The King Edward VII Memorial Hospital in Stanley, Falkland Islands is the base for the Falkland Islands Government Health Service.

Health services are funded by fish licence revenue and by income tax. They are entirely free at the point of delivery to Islands residents and to British residents under a reciprocal health agreement. In 2003, the provision of the service cost £950 per head of population per year, similar to the cost in the UK. Services are provided to about 3,000 residents. The military base provides its own health care, but makes use of the hospital facilities as necessary.

The King Edward VII Memorial Hospital is the only hospital on the Islands. All the islands' medical, dental and community health services are based there. There are 18 acute beds, one maternity bed, a single bedded isolation unit, a two bedded intensive care unit and seven long-stay nursing beds. In April 1984, a fire destroyed an earlier wooden construction of the hospital, killing seven patients and one nurse, Barbara Chick. She was later posthumously awarded a Queen's Commendation for Brave Conduct.

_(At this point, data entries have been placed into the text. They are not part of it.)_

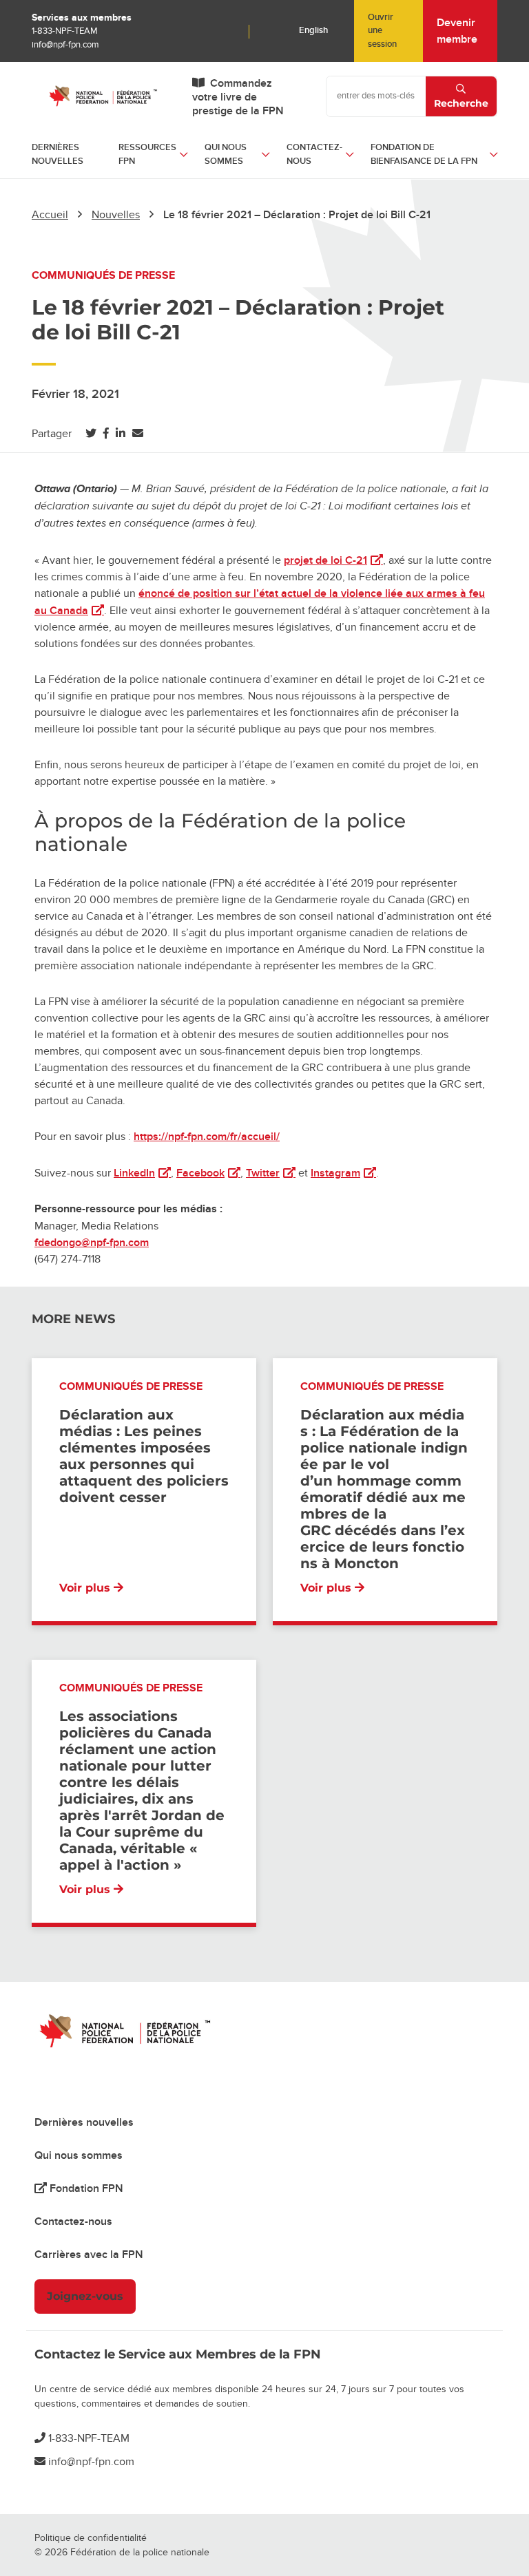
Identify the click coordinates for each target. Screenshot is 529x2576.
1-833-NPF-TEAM (65, 30)
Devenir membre (457, 31)
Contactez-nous (73, 2221)
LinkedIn (142, 1173)
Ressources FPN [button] (147, 154)
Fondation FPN (85, 2188)
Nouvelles (116, 215)
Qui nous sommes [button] (226, 154)
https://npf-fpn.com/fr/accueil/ (207, 1136)
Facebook (208, 1173)
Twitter (270, 1173)
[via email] (137, 434)
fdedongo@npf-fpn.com (91, 1242)
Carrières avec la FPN (88, 2254)
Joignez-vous (85, 2296)
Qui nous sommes (78, 2155)
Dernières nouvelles (57, 154)
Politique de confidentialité (90, 2538)
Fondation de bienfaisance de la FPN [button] (424, 154)
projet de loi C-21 (333, 560)
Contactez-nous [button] (314, 154)
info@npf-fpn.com (65, 44)
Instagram (343, 1173)
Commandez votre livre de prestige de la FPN (238, 97)
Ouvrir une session (382, 31)
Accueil (50, 215)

The hospital must be entirely self-sufficient and takes referrals from Tristan da Cunha, South Georgia, and Antarctica. Before 1982 medical services on the islands were very basic, but there has been considerable investment since. Colorectal cancer was particularly common on the islands, linked to a very unusual gene mutation and a three-yearly colorectal screening programme was introduced in 1997.

There are five full-time GPs and one part-time. A consultant surgeon and consultant anaesthetist do four month tours of duty on the Islands. A radiographer, a biomedical scientist, and a dental hygienist are seconded from NHS trusts. There are two practice nurses, a part-time nurse practitioner, two casualty nurses, ward nurses and healthcare assistants. The GPs have to provide all medical care apart from surgery or anaesthesia, supported by visiting specialists, mostly from the UK who help to keep them up to date. Consultations take place by telephone for patients in remote locations. There are three midwives, and about 30 babies are born each year. There are weekly visits by GPs to patients outside Stanley. Remote rural patients are provided with a "medicine chest" so doctors can instruct them to take medications based on remote consultations. Patients, or doctors, can be transported by the Falkland Islands Government Air Service if necessary. Serious emergencies are taken to Uruguay.

Dr Rebecca Edwards is the chief medical officer. They use EMIS software for medical records.

Sir Jack Hayward contributed to the repairs of the hospital after the 1982 Falklands War.

In 2022 the first assisted living facility for the islands, to be called Tussac House, was commissioned from Scotframe in Inverurie. It will have 32 extra care apartments made up of one and two-bedroom units, as well as single bed, short-term accommodation. It is intended to free up much needed capacity in the hospital.